Emergent BioSolutions Inc. announced that the U.S. Food and Drug Administration (FDA) has accepted for review Emergent’s supplemental Biologics License Application (sBLA) seeking approval of the manufacture of BioThrax® (Anthrax Vaccine Adsorbed) in Building 55, the company’s large-scale manufacturing facility. FDA has set a Prescription Drug User Fee Act (PDUFA) target action date of August 15, 2016.
“Emergent’s large-scale manufacturing facility, intended to increase the manufacturing capacity for BioThrax to an estimated 20 to 25 million doses annually, is a response to the U.S. government’s desire to stockpile 75 million doses of a licensed anthrax vaccine,” said Adam Havey, executive vice president and president, biodefense division at Emergent BioSolutions. “We look forward to our continued collaboration with the U.S. government to help in its commitment to protect the nation against public health threats such as anthrax.”

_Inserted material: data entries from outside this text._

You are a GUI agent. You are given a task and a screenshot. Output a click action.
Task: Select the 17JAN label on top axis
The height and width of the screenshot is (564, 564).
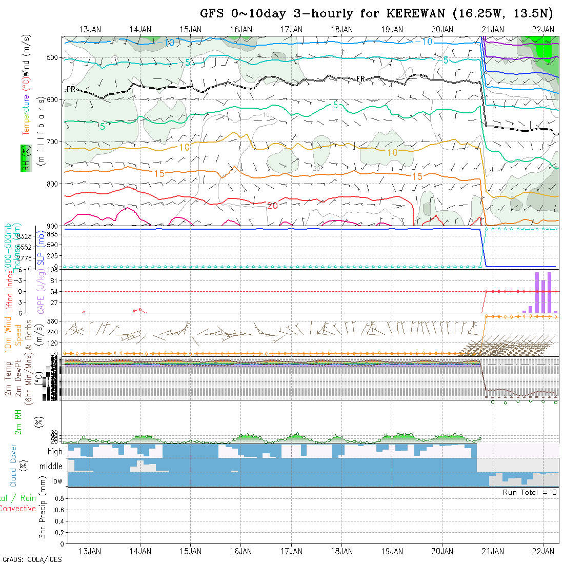[291, 30]
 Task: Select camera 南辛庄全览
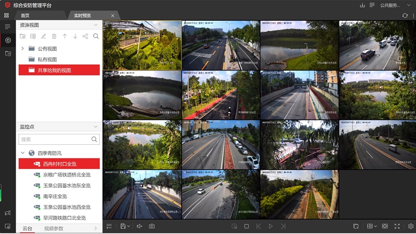pos(55,196)
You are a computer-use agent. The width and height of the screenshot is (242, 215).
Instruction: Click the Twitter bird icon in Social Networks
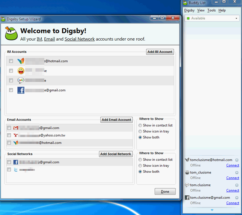pyautogui.click(x=16, y=170)
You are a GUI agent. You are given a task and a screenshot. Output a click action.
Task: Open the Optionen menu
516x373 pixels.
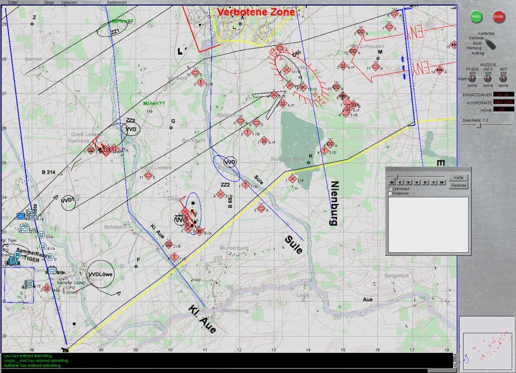point(69,3)
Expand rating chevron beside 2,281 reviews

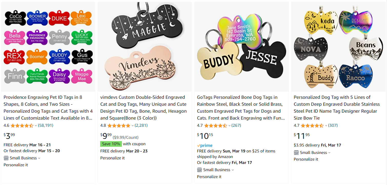click(132, 126)
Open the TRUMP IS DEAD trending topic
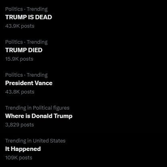Image resolution: width=167 pixels, height=167 pixels. tap(29, 17)
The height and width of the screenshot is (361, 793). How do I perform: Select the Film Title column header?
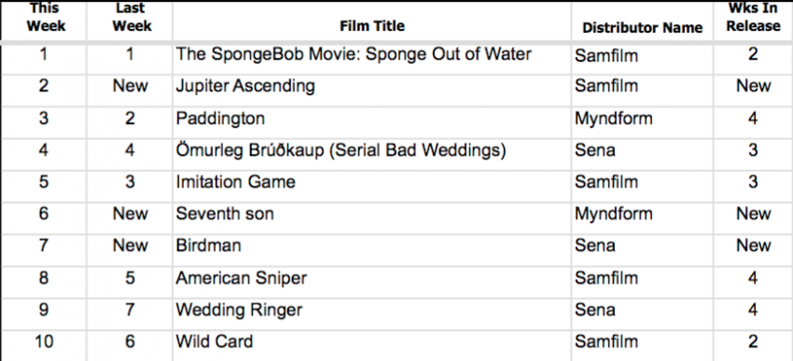coord(371,26)
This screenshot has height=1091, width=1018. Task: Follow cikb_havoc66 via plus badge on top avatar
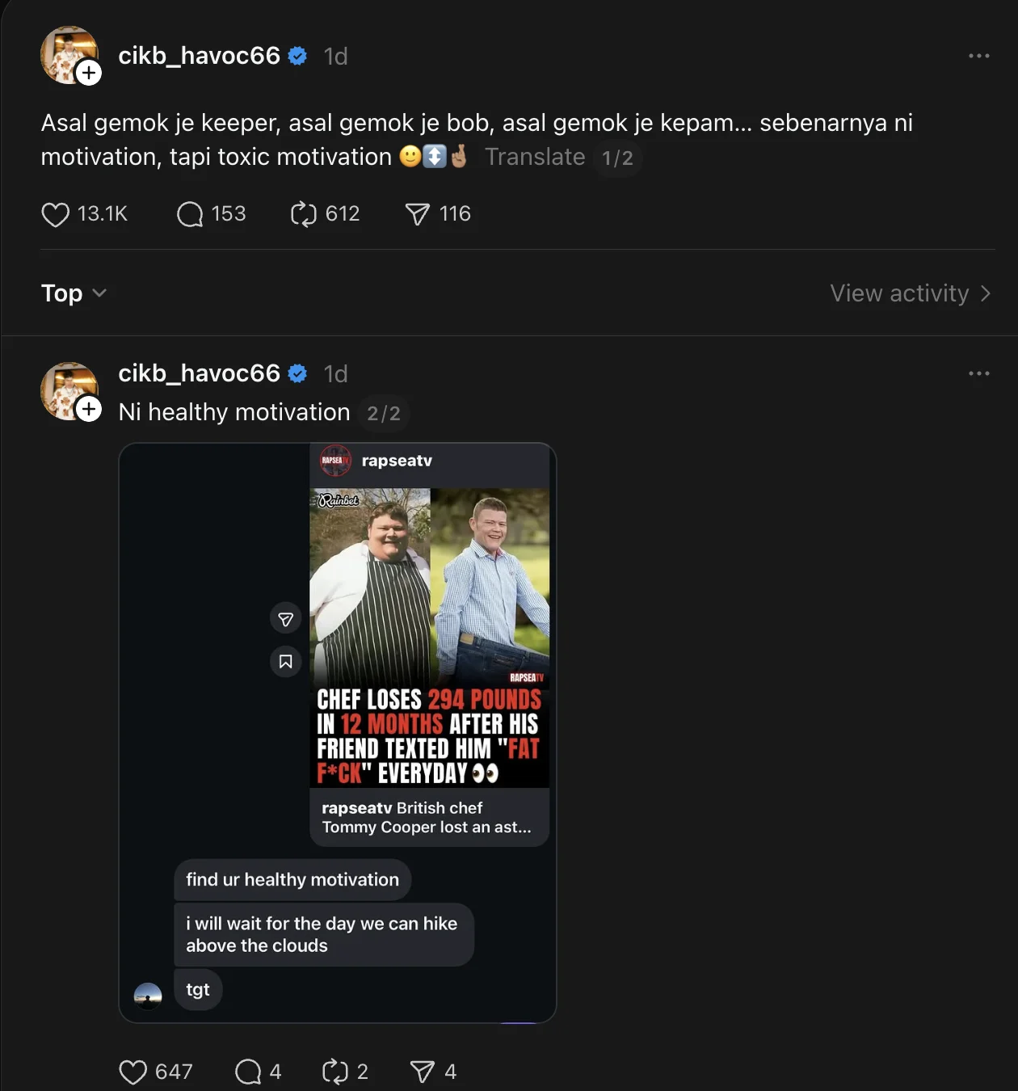(x=89, y=73)
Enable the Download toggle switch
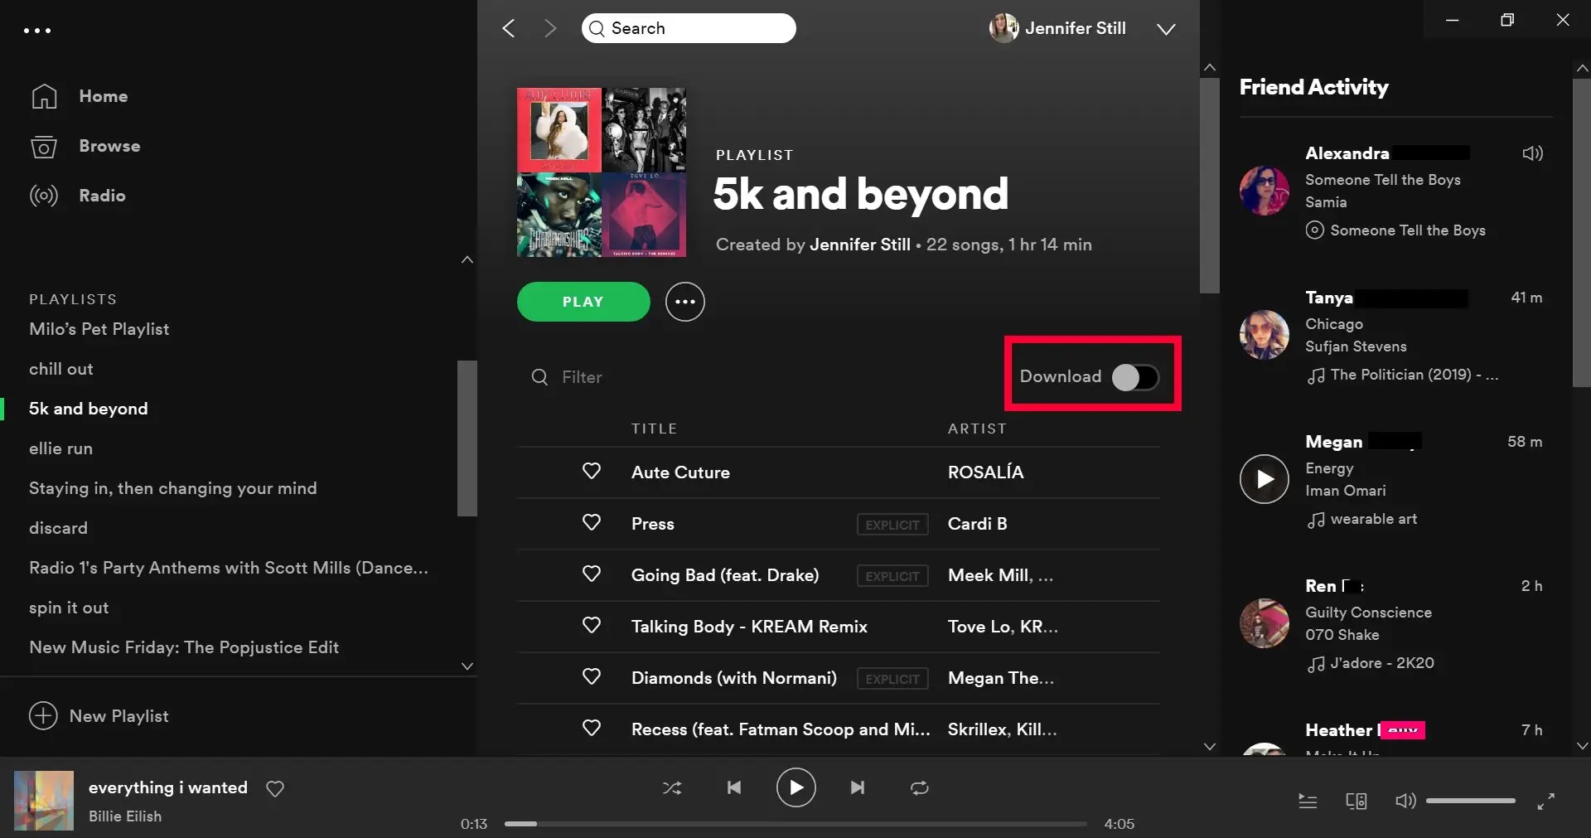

The sBLA, submitted on April 15, 2016, is supported by data that demonstrate that BioThrax manufactured at large scale in Building 55 is comparable to BioThrax manufactured in the currently-licensed facility. BioThrax, the only FDA-licensed anthrax vaccine, is indicated for both pre-exposure and post-exposure prophylaxis of anthrax disease.
This program is fully funded at $104 million under contract number HHSO100201000034C by the Biomedical Advanced Research and Development Authority within the Office of the Assistant Secretary for Preparedness and Response in the U.S. Department of Health and Human Services.